[Data excerpts]
--------------------

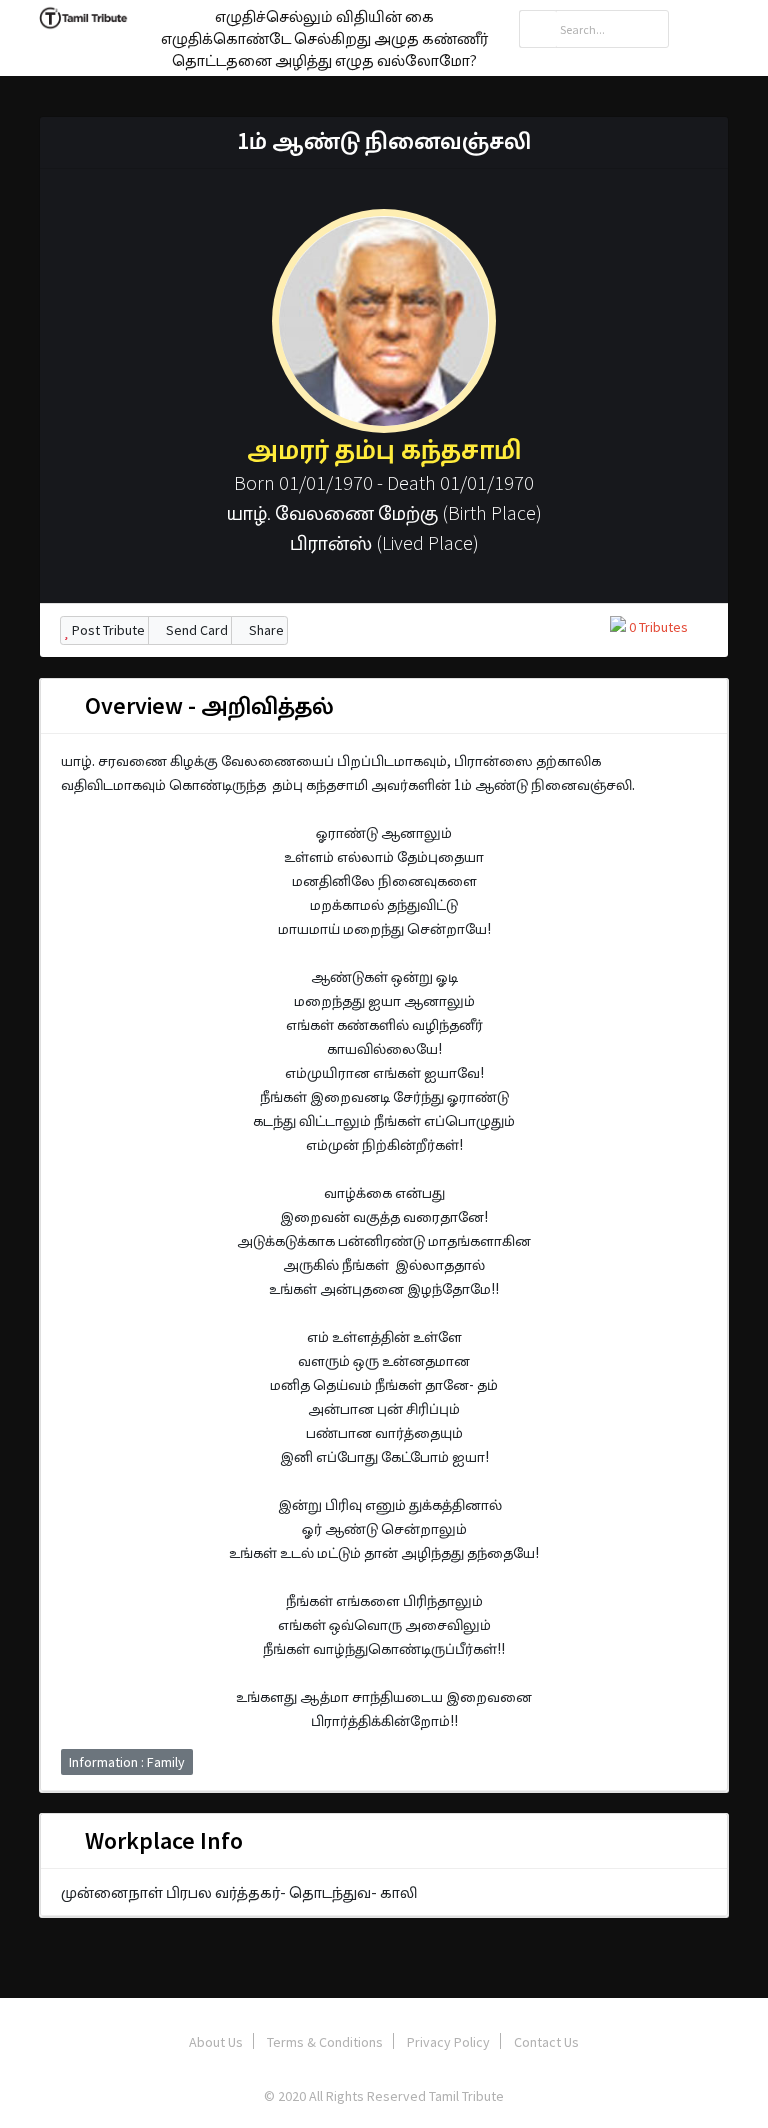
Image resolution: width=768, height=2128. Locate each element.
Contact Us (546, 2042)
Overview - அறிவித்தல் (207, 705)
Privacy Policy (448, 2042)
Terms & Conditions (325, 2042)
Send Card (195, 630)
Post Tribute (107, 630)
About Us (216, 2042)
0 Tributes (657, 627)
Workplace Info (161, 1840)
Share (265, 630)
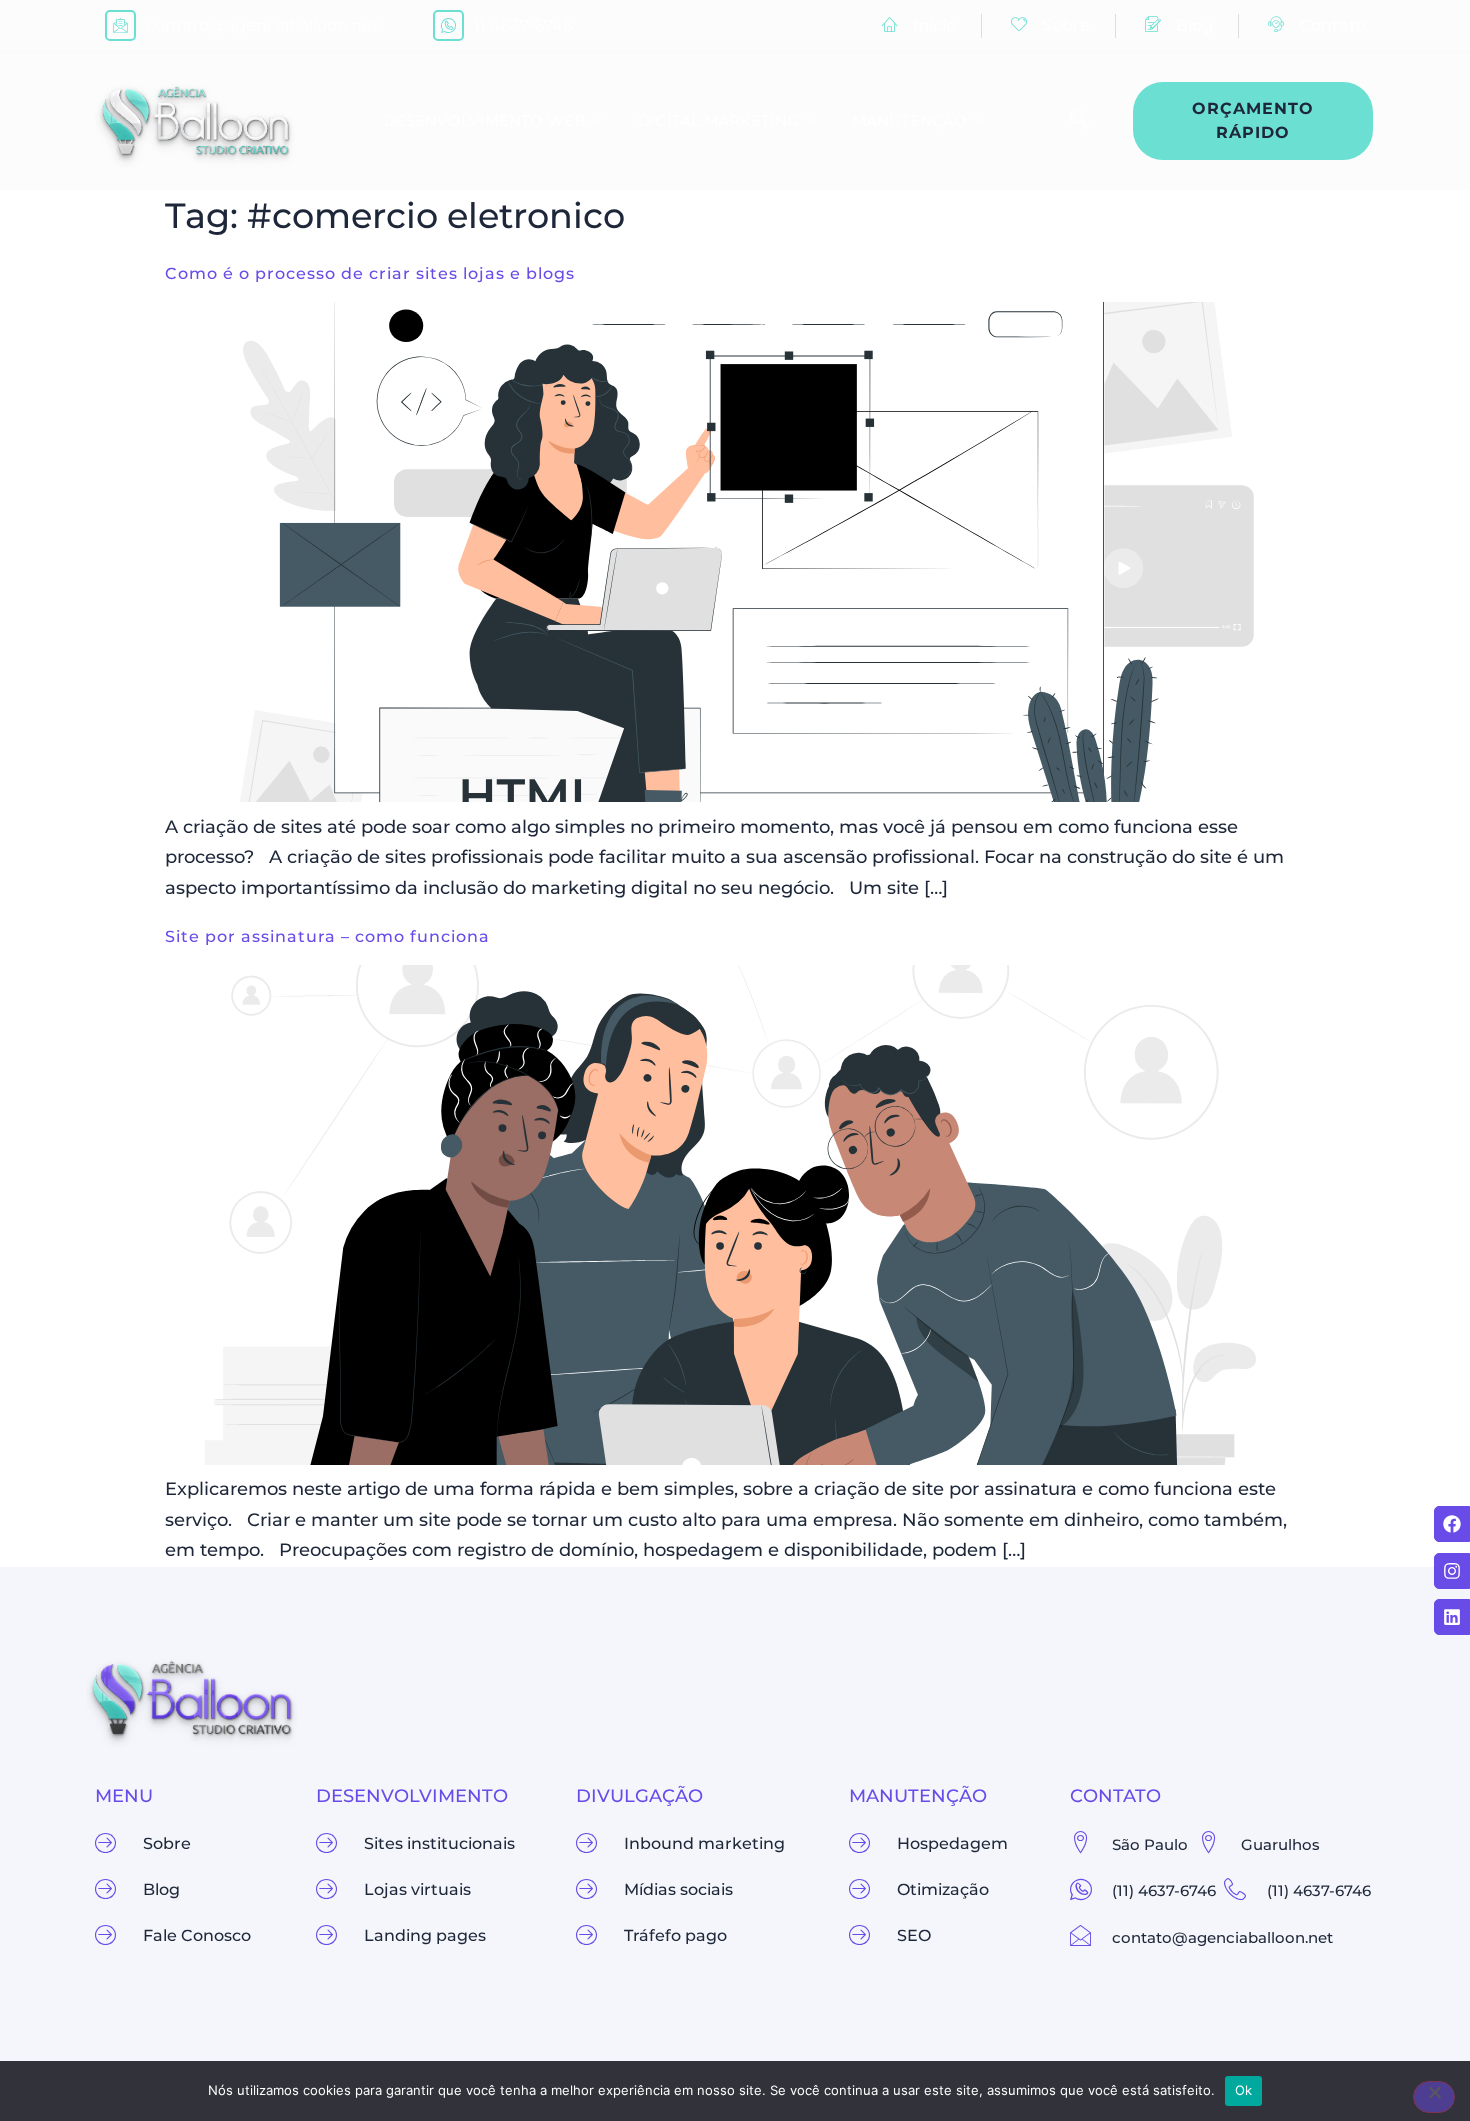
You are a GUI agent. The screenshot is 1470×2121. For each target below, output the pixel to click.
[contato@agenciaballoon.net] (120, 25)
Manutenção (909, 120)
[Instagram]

--------------------

WHAT THE TASK REQUIRES -
The answer must be a single number: the count of lines in the records above that contain the word "each".

SOLUTION -
2